Among these recalcitrant polluting compounds, mention may in particular be made of halobenzoates such as chlorobenzoate and bromobenzoate, and nitro compounds such as 2,4,6-trinitrotoluene (TNT) and other explosives such as PETN (penta-erythritol tetranitrate) and EGDN (ethylene glycol dinitrate).

Mention may also be made of organic halides such as in particular DDT [1, 1-bis (4-chlorophenyl) -2,2,2-trichloroethane], 2,3,7,8-tetrachlorodibenzo-p-dioxin, lindane (1,2,3,4,5,6-hexachlorocyclohexane), polyhalogenated biphenyl compounds such as in particular 3,4,3 ', 4'-tetrachlorobiphenyl and 2,4,5,2', 4 ', 5 '-hexachlorobiphenyl.

Finally, mention may be made of polycyclic aromatic hydrocarbons (PAHs), some of which are mutagenic and carcinogenic compounds.

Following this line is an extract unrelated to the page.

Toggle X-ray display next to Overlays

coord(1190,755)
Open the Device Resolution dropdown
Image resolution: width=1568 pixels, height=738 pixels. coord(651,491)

The American Environmental Protection Agency (EPA) has published a list of 16 PAHs contaminating the soil, this list making reference in many countries. These 16 PAHs are considered a priority and must be monitored. The following table 1 presents the formula of these 16 PAHs. Table 1: Formula of the 16 PAHs

Several fungi forming white rot on wood are known for their degrading action against certain recalcitrant polluting compounds.

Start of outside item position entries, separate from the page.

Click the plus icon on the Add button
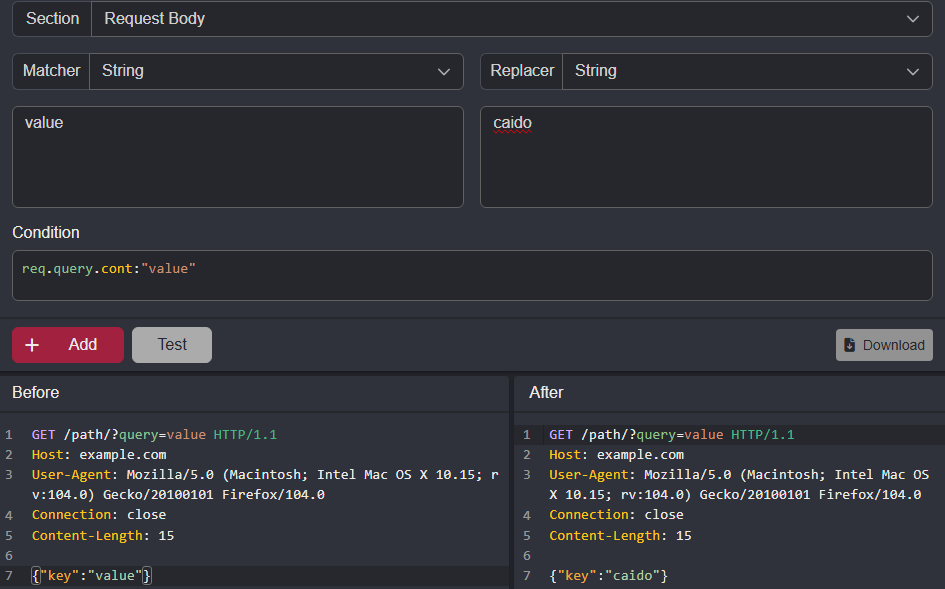 click(32, 345)
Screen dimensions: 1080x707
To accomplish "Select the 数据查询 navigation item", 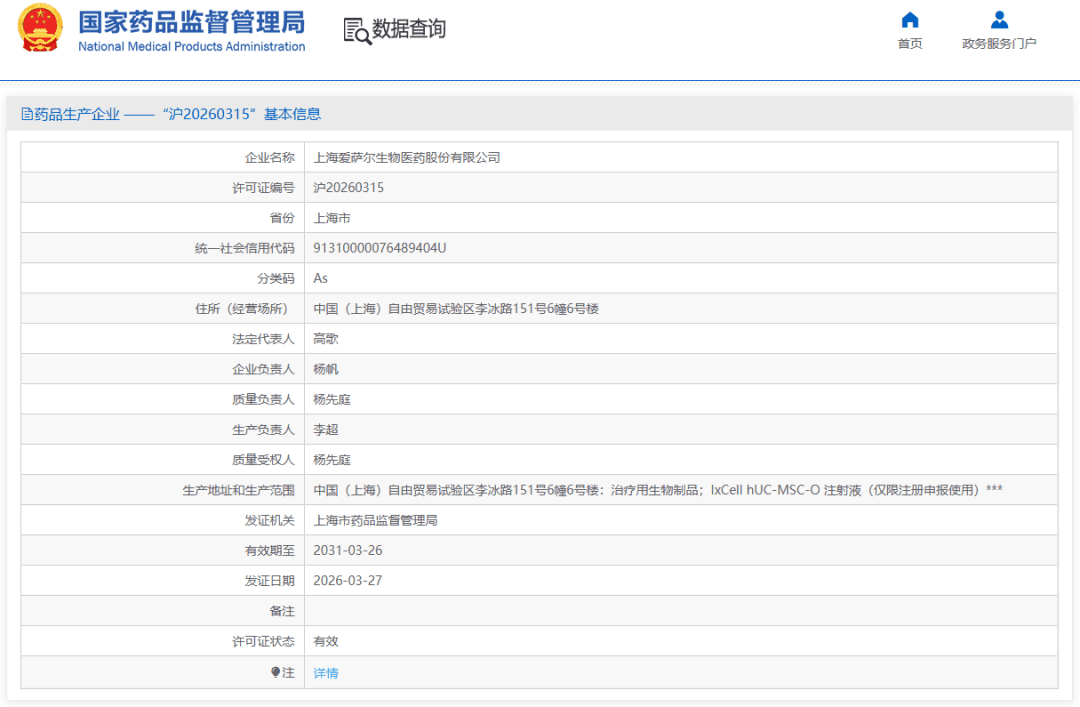I will (x=396, y=31).
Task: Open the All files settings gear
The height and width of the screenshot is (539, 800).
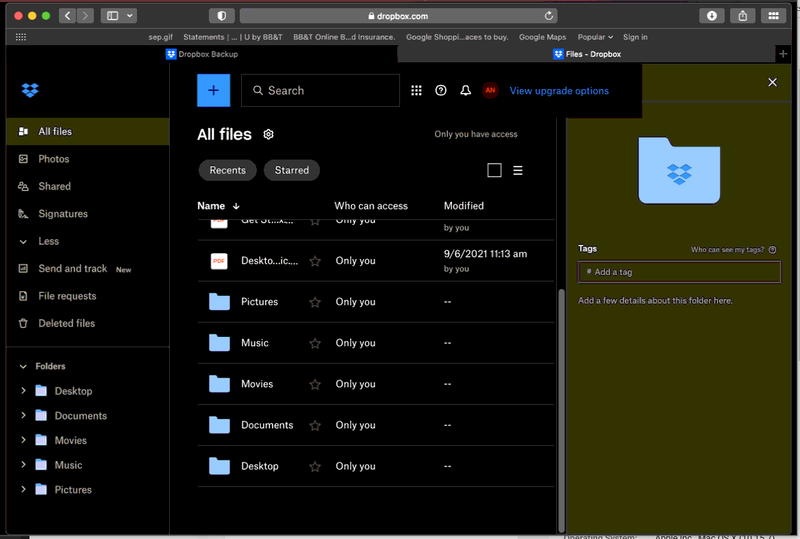Action: (268, 135)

These rot fungi when grown under nutrient limiting conditions (nitrogen deficiency for example) are capable of degrading lignin as well as many other organic compounds, including PAHs in particular, thanks to a non-specific enzyme system with strong oxidizing power (ligninases). Certain rot fungi are also capable, when cultivated under non-limiting conditions, of transforming certain PAHs, such as phenanthrene, into trans-dihydrodiols using monooxygenases according to a mechanism close to that existing in other families of mushrooms. Some fungi are also capable of degrading PAHs into trans-dihydrodiols or phenols. German patent DE 37 31 816 describes a process for degrading aromatic compounds which are difficult to degrade in contaminated soil, consisting in introducing into these soils certain white rot fungi associated with materials containing hemicellulose, such as straw. These materials containing hemicellulose are subjected beforehand to a treatment at a temperature of 100 to 140 ° C and a pressure of 1 to 3.6 bar, in the presence of water vapor, in order to cause partial autolysis and turgor. of these materials.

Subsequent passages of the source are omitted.